従来の殺虫剤が効かない「スーパーゴキブリ」が出現!?

「スーパーゴキブリ」という言葉を聞いたことがあるだろうか。従来の殺虫剤が効かないゴキブリのことをこう呼ぶそうだ。駆除剤が効かない種が生き残り、それが世代交代を重ね、薬剤に対する抵抗性・耐性のゴキブリが生まれるという。また、食毒剤(毒餌)が効かないものも現れている。

チャバネゴキブリは耐性を獲得しやすい

ゴキブリ駆除剤を販売するライオンによると、この30年ほど殺虫剤の効かない「薬剤抵抗性ゴキブリ」が東京都市部を中心に増加傾向だという。ライオンは、その薬剤抵抗性ゴキブリを想定して開発された商品を発売したそうだ。

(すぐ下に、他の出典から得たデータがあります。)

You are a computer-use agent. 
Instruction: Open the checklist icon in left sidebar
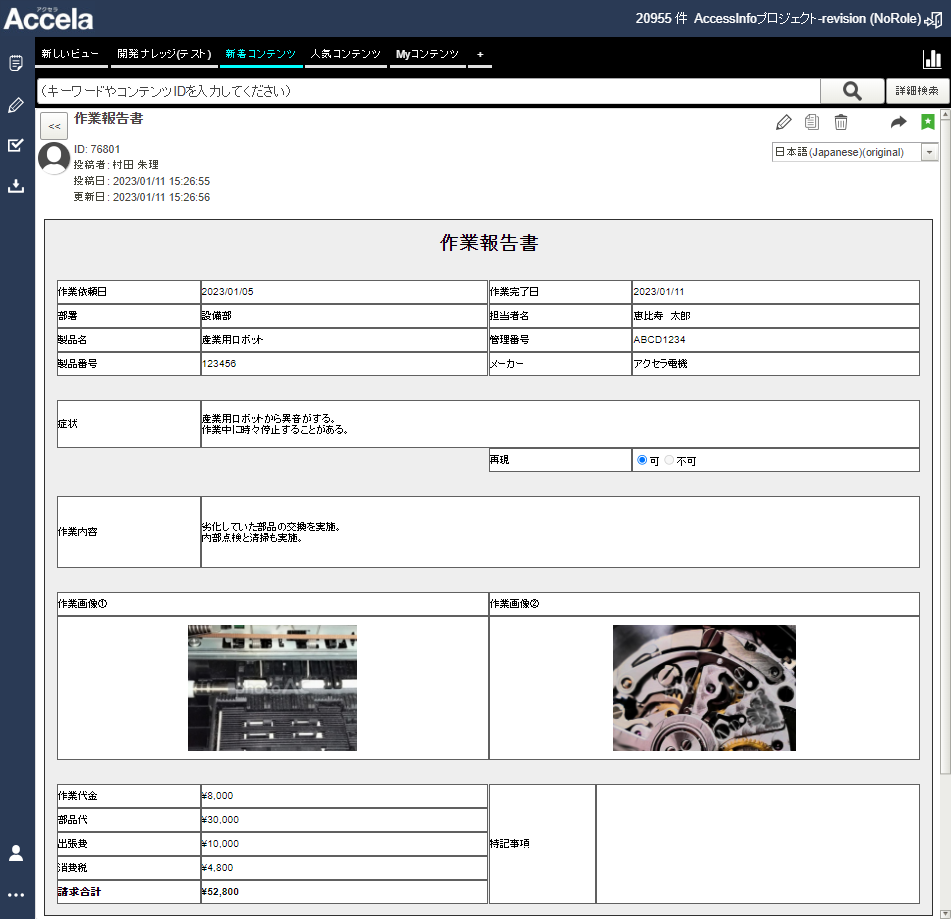click(16, 146)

特に、生後2か月ほどで親になり、1年に3~4世代交代という早いサイクルを繰り返すチャバネゴキブリが抵抗性・耐性を持ちやすいそうだ。なぜなら、ある薬剤に強い個体が生き残り、そうした個体同士が子孫を残し、次第に薬に強くなっていく、という仕組みのようだ。

体内に寄生する細菌が殺虫剤を分解していた!?

害虫の体内にいる最近の働きが抵抗性・耐性に関与!?

害虫が殺虫剤耐性を持つようになった原因として「遺伝子の突然変異」が考えられるそうだ。産業技術総合研究所や農業環境技術研究所などの共同チームが、米国科学アカデミー紀要(PNAS)に発表した論文で「害虫の体内に共生する細菌が殺虫剤を分解し、宿主に殺虫剤耐性を持たせている」ということを発見したとしている。

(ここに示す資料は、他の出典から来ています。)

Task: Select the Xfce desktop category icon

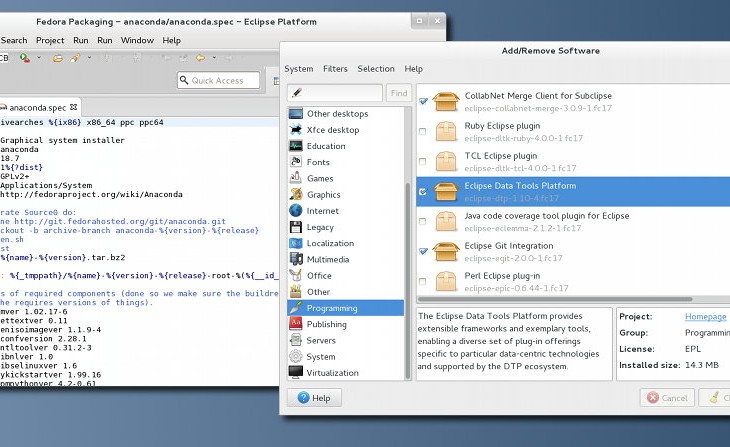Action: coord(295,130)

世界で広く使用されている殺虫剤「フェニトロチオン」を使用するサトウキビ畑から「バークホルデリア」という細菌を採取して調べたところ、同細菌がフェニトロチオンを分解できること、また同細菌を体内共生させている害虫は同殺虫剤に対して高い抵抗性を持つことが確認されたとのこと。

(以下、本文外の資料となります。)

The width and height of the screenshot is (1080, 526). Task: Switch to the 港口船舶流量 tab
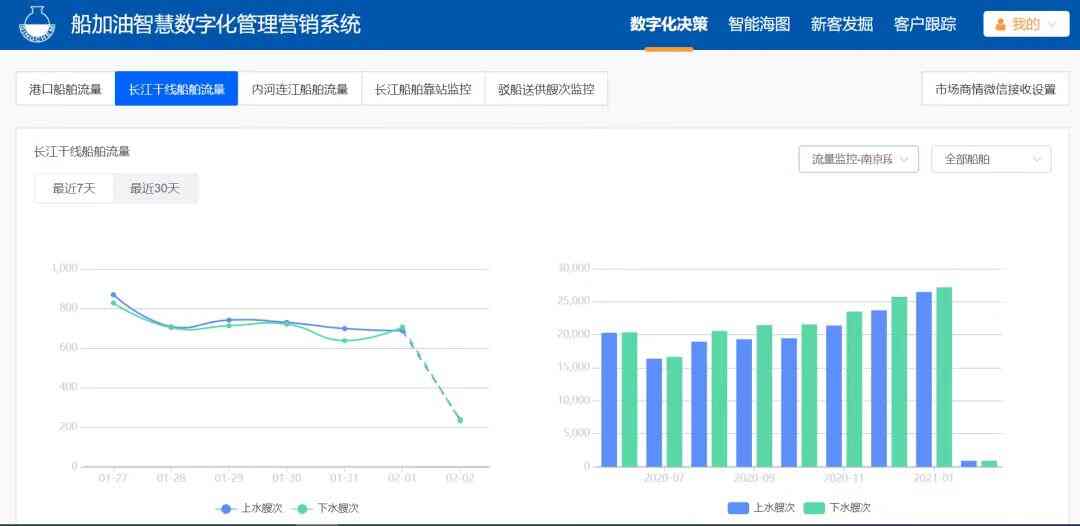click(65, 89)
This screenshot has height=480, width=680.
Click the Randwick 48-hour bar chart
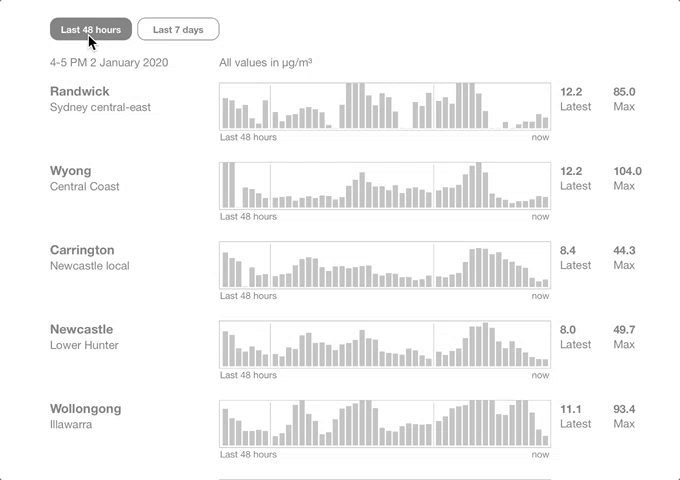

一方で、この殺虫剤の散布回数が少なかったりその使用量が制限されている畑では、細菌と害虫の協力関係は見られなかったそうだ。細菌は繁殖サイクルが早く、1日の間に複数世代にも増殖するため、短期間で殺虫剤耐性を獲得することができる。そのため、昆虫が殺虫剤耐性を獲得するまでの期間もこれまで考えられていた以上に短いことになる。

農作物を害虫から守るには殺虫剤を分解できる細菌さえ寄せ付けなければ良いわけで、殺虫剤のターゲットは今後害虫だけでなく細菌も対象になるのかもしれない。